Gut Holz

Experten auf der Jagd nach Cyberkriminellen

Informatiker der Uni Mannheim erforscht Internet-Kriminalität
Von dpa / Steffen Herget

Früher legten sogenannte Cyberkriminelle fremde Rechner durch Computerviren lahm, heute räumen die Datendiebe ganze Bankkonten leer. Die Leidenschaft des Informatikers Thorsten Holz gehört der Verfolgung dieser Betrüger kreuz und quer durch das Internet. Im vergangenen Jahr entdeckte der 27-jährige Doktorand der Universität Mannheim zusammen mit Kollegen riesige Sicherheitslücken im Internet und fand Hunderttausende hochsensibler, aber gestohlener Daten: Kreditkartennummern, Bankverbindungen, Zugangsdaten und Passwörter zu Online-Konten von 170 000 ahnungslosen Opfern. Geschätzter Wert des virtuellen Diebesgutes: Mehr als zehn Millionen Dollar (7,6 Millionen Euro) auf dem weltweiten Schwarzmarkt. "Das ist nur die Spitze des Eisbergs", glaubt Holz.

Die Jagd nach den Datendieben ist für den Diplom-Informatiker sowohl professionelle Herausforderung, als auch faszinierendes Spiel: "Beim Entwickeln neuer Technologien sind uns die meisten Cracker einen Schritt voraus, und darauf müssen wir reagieren", sagt Holz. "Um mein System abzusichern, muss ich auch wie ein Angreifer denken." Die "Hacker" sind die Guten, die "Cracker" die Cyberkriminellen. Sie starten Attacken auf Rechner weltweit zu Weihnachten, am Valentinstag oder auch jüngst zur Amtseinführung des US-Präsidenten Barack Obama.

Rechner der Internet-Detektive laufen Tag und Nacht

Die "Cracker-Szene" zeichnet sich heute durch eine zunehmende Professionalisierung aus. "Es geht nicht mehr nur um Spaß, sondern um viel Geld", erklärt Holz. Die Ergebnisse der sieben Monate dauernden Forschungen zum Datenklau waren Grundlage einer Studie. Zwölf Rechner am Lehrstuhl für Praktische Informatik ein in Mannheim sind Tag und Nacht in Betrieb, um die Spur der Internetbetrüger aufzunehmen. Die PCs des Lehrstuhls locken die Kriminellen ungehindert an. Sie sind ausgerüstet mit rein gar nichts: kein Virenschutz, kein Spamfilter, keine Firewall zur Abwehr. "Wir gaukeln den dümmsten Internetnutzer vor, den es gibt." Der junge Informatiker spricht schnell, wenn es um sein Spezialgebiet geht.
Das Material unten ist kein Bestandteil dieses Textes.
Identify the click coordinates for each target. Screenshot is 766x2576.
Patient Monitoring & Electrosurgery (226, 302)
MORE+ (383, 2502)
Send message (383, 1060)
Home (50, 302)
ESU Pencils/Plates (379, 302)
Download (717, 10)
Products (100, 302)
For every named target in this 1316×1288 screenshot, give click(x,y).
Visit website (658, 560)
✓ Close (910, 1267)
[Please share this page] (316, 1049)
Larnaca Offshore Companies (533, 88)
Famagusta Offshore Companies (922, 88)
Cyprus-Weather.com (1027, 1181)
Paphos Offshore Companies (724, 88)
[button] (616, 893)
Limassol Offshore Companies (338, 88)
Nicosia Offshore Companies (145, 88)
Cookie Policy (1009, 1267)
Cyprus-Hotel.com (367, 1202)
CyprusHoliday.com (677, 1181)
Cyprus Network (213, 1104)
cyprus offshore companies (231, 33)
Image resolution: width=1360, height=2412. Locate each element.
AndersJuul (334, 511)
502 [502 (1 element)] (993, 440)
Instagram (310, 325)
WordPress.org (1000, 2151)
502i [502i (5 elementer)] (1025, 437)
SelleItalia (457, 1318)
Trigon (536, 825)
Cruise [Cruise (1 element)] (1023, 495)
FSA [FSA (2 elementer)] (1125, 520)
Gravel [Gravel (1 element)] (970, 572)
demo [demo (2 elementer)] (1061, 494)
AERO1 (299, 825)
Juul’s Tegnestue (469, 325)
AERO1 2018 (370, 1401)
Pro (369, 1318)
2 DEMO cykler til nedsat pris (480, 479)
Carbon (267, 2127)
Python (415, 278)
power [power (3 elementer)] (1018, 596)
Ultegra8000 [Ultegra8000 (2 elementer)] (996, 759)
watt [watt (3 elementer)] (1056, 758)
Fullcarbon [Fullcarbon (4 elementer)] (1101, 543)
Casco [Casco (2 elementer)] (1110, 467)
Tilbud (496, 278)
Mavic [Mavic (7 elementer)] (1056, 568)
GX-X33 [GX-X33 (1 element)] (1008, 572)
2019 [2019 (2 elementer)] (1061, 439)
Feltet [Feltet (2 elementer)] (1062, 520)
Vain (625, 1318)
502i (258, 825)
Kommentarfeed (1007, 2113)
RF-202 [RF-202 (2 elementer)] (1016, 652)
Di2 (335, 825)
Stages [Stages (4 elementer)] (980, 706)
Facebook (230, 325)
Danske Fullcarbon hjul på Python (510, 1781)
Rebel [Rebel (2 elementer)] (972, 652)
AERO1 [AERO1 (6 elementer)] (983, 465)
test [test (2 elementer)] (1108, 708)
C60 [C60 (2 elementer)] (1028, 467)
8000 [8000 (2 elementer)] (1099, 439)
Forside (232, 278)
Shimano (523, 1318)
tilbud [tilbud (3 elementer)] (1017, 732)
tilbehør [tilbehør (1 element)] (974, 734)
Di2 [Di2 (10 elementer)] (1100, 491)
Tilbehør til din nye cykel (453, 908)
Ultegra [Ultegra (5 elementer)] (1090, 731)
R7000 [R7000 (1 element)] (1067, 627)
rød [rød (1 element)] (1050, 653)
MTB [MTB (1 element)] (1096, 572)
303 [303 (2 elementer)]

Aufgewachsen in der Eifel, umgeben von Natur, bekam Holz im Alter von zehn Jahren seinen ersten Rechner. Die anfängliche Begeisterung steigerte sich bald zur Profession. Im kommenden Mai wird er seinen Doktortitel erhalten. Seinem Doktorvater folgte er 2005 von der Universität Aachen in die Quadratestadt. Von der Internetkriminalität entspannt Holz bei Musikfestivals wie "Rock am Ring" jedes Jahr im Sommer.

Die Vorgehensweise der Kriminellen ist einfach

"Was wir sammeln, sind Kopien von der Schadsoftware", erläutert Holz. Auf diese Weise lassen sich nicht nur die Fährten der Diebe zurückverfolgen, sondern auch die Techniken der Diebe entschlüsseln, die in Russland oder Südostasien sitzen. Die Vorgehensweise der Kriminellen ist einfach: Oft nisten sie sogenannte Keylogger ein, sobald die Internetnutzer die E-Mail-Anhänge öffnen, die sie von den Betrügern erhalten haben. Diese Keylogger sind Programme, die sich in fremde Rechnern einschleusen und alle Tastendrücker mitschneiden und Informationen stehlen.

Thorsten Holz ärgert die Naivität der Internetnutzer, die die Gefahren unterschätzten, die massenhaft online lauern. Würde die Sicherheitssoftware regelmäßig aktualisiert werden, könnten sich Datendiebe nicht an die Fersen umsichtiger Internetnutzer heften, meint Holz. Im Internet würden alle Sicherheitsbedenken jedoch einfach über Bord geworfen. "Im realen Leben gehe ich doch auch nicht nachts durch eine verlassene dunkle Straße", kritisiert Holz. "Warum im virtuellen?"